Lambert, meanwhile, has introduced healthier eating - with mixed results. When the couple caught catfish recently, she decided to forgo the fryer and bake them. "They sucked. Real bad," Shelton says bluntly. Says Miranda: "We ended up ordering pizza." Her own attempts to embrace a healthier lifestyle have been more successful: Lambert showed off a noticeably slimmer shape at the CMA Awards last November, the result of a beefed-up exercise routine and eating smaller portions. "My weight does not define me, up or down, but getting a handle on it is one more thing to feel confident about," she says. Even so, the focus on it leaves her irritated. "It's annoying people pay that much attention to it," she says. "I don't like how women are judged for it. I'm not worried about what other people think, but if I'm onstage and something's too tight and I'm thinking about my body instead of my performance, that's when it's time to say, 'Okay, it's been fun, but we're breaking up, food!'"

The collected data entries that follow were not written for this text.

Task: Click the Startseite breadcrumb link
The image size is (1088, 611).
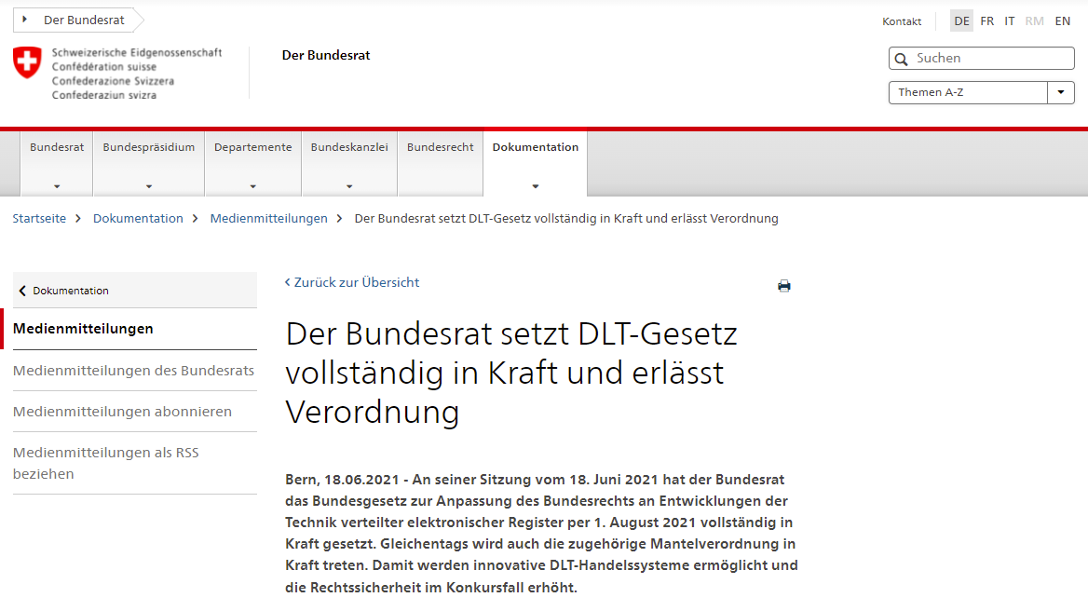Action: pos(39,218)
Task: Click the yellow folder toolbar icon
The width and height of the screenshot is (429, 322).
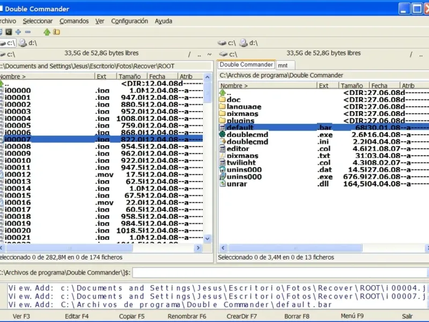Action: pyautogui.click(x=56, y=32)
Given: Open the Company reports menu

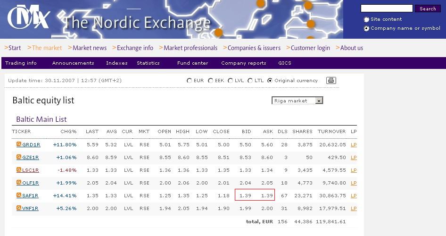Looking at the screenshot, I should click(243, 63).
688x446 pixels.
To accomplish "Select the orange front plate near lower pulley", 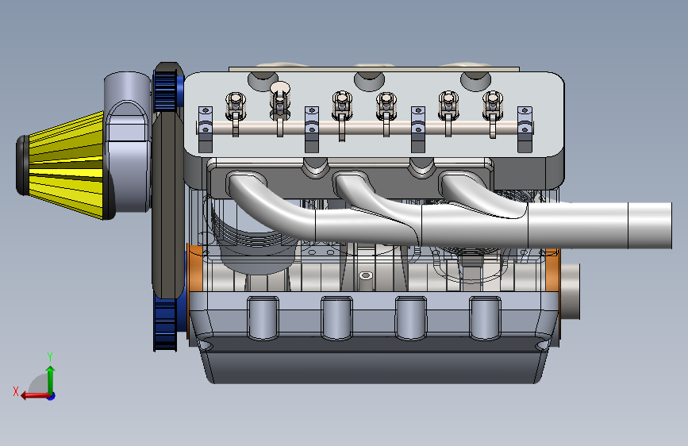I will click(x=195, y=267).
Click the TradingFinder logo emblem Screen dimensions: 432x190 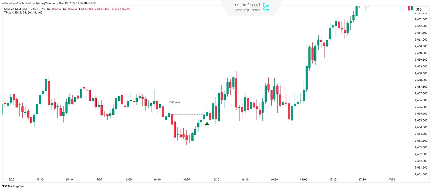pos(266,7)
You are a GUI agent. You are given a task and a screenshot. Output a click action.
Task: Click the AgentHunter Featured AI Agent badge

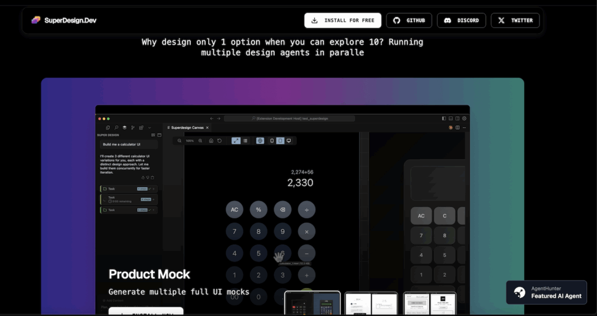click(x=546, y=292)
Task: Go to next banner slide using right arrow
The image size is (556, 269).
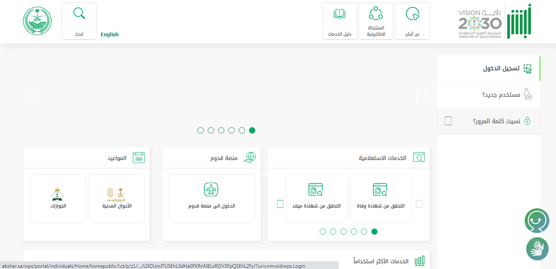Action: [x=421, y=98]
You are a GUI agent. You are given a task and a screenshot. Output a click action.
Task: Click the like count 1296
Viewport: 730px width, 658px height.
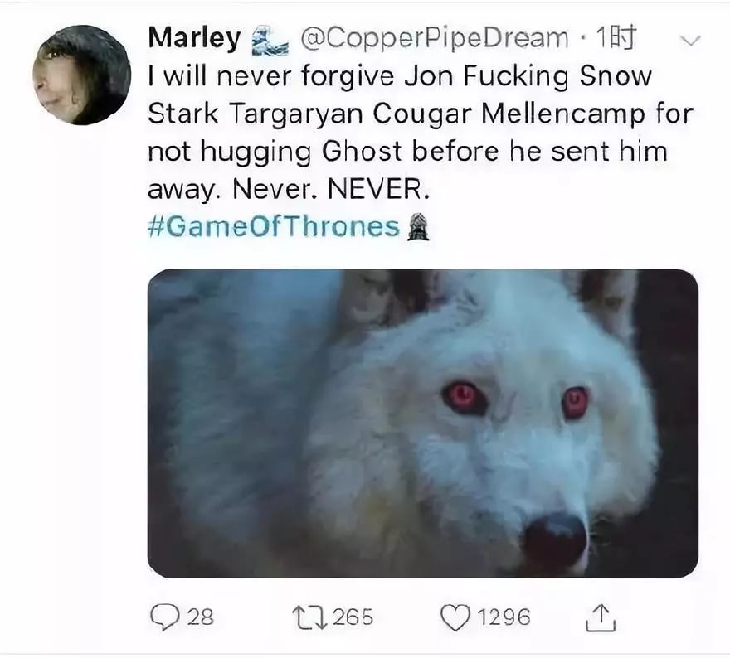[504, 617]
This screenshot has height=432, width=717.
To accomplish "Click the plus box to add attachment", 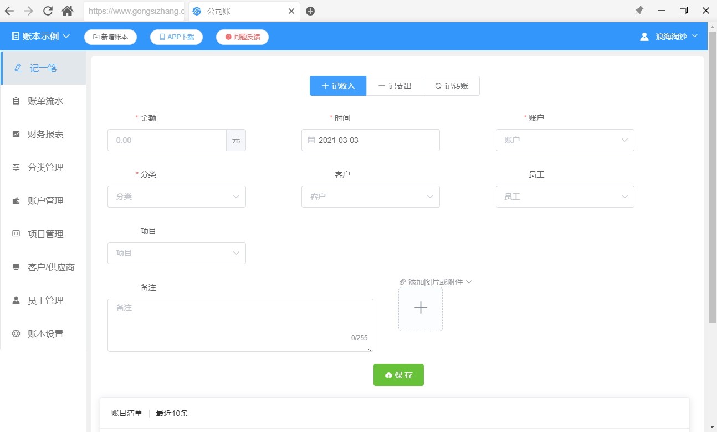I will 421,308.
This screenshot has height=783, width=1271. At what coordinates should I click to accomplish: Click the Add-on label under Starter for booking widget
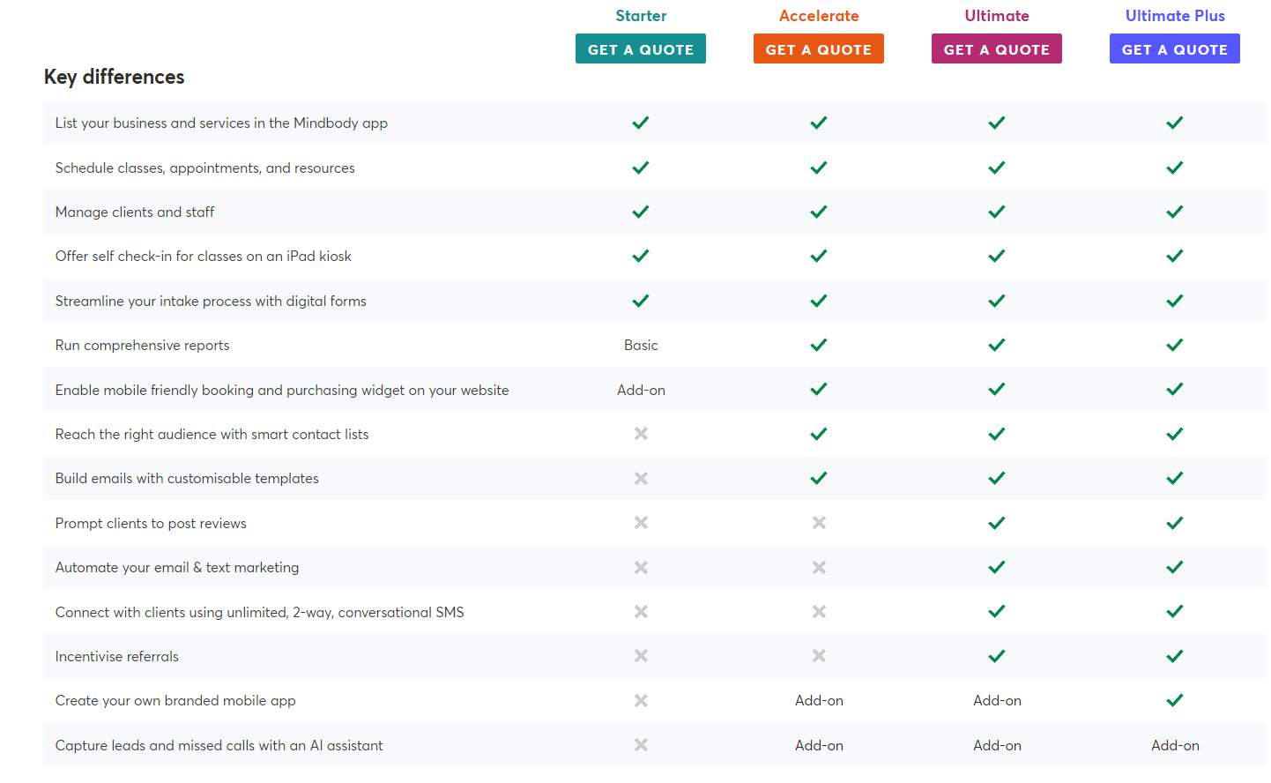coord(641,389)
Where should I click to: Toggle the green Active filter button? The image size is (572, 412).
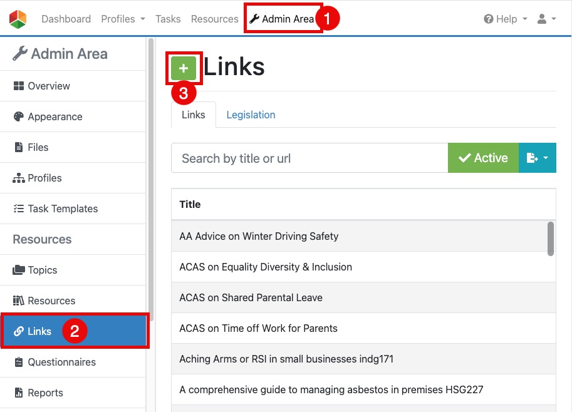pyautogui.click(x=483, y=158)
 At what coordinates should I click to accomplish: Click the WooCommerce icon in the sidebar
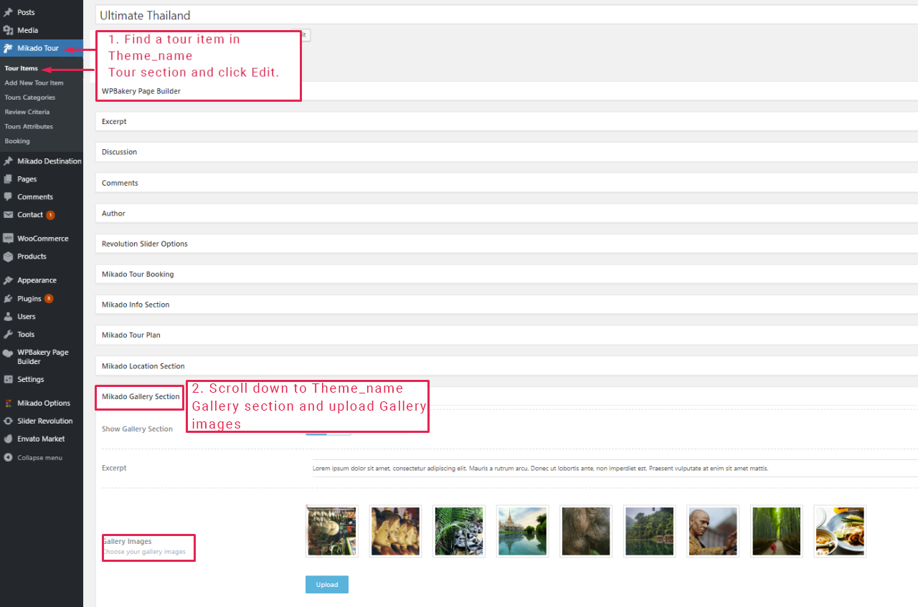click(8, 239)
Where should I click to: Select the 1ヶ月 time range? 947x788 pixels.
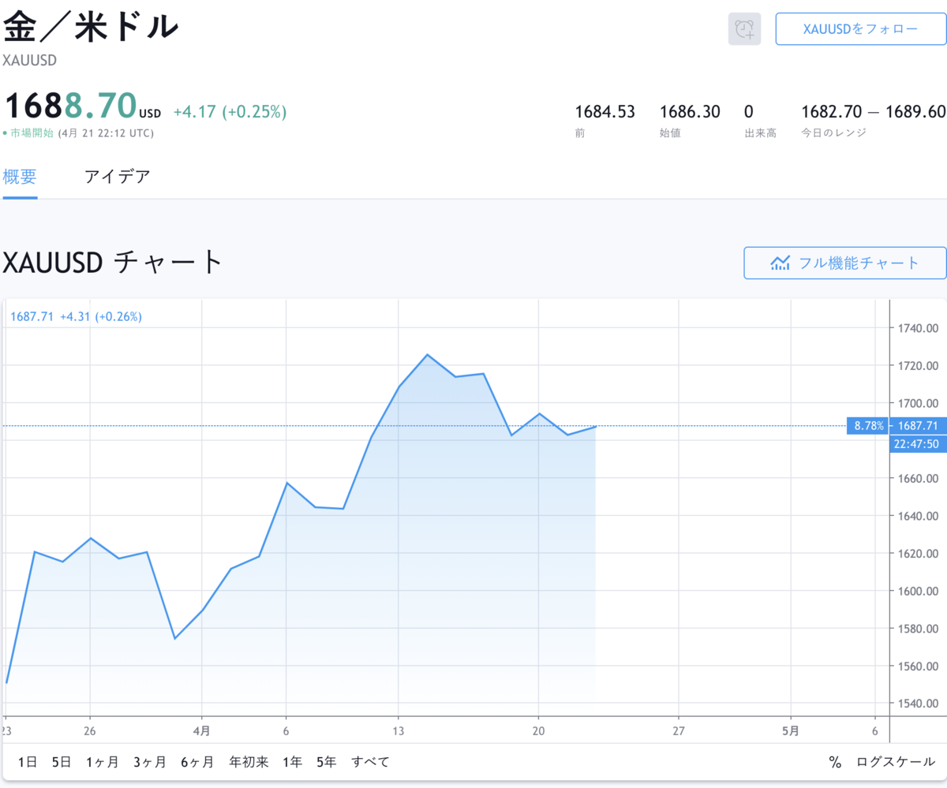(102, 762)
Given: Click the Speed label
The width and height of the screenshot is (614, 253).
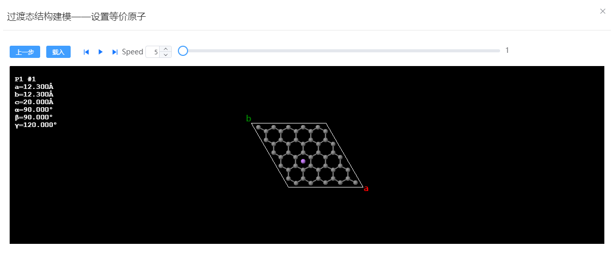Looking at the screenshot, I should coord(133,52).
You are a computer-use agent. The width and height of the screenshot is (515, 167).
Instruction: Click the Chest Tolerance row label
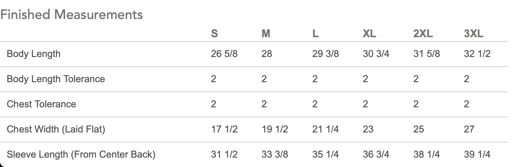41,104
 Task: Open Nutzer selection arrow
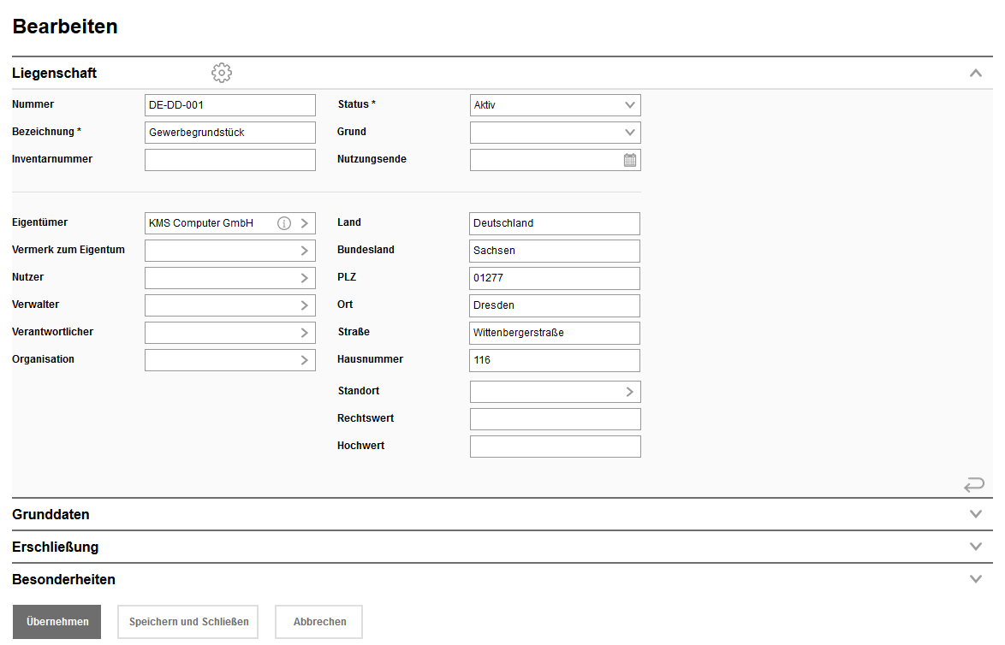(x=305, y=278)
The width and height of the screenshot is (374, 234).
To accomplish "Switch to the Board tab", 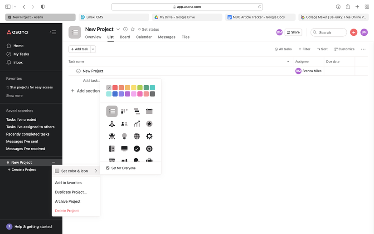I will (125, 37).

No matter what her size, she still has days where she looks into a mirror and doesn't love what she sees. She wrote "Bathroom Sink," another new song, after one of those moments. "It was all kinds of blue," she says. "Last year the tabloid stuff went to a new place. Some people make a living out of making you miserable. People were talking about my weight gain or my weight loss, and I didn't feel good about myself. I looked in the mirror over the bathroom sink and thought, 'I even feel rejected from myself right now.' I'm vulnerable in that song."
With "all my mood swings and my girlness" laid bare, Platinum is, Lambert says, "a woman's album." And one she hopes will help put some female voices back at the top of country's bro-heavy charts: "I feel a responsibility to support other women in the business. If there's anything I can do to kick open a door and hold it open, I'm going to do it." Her own heroes like Tammy Wynette, Loretta Lynn, Dolly and Reba paved the way. "They were like, 'I'm here to stay. I am going to build me a career and an empire and you can like it or leave it, but don't stand in my way.'" For her part, Lambert fully intends to follow in their footsteps. "So much is ahead of me," she says. "And I want to drive this ship, not just ride on it."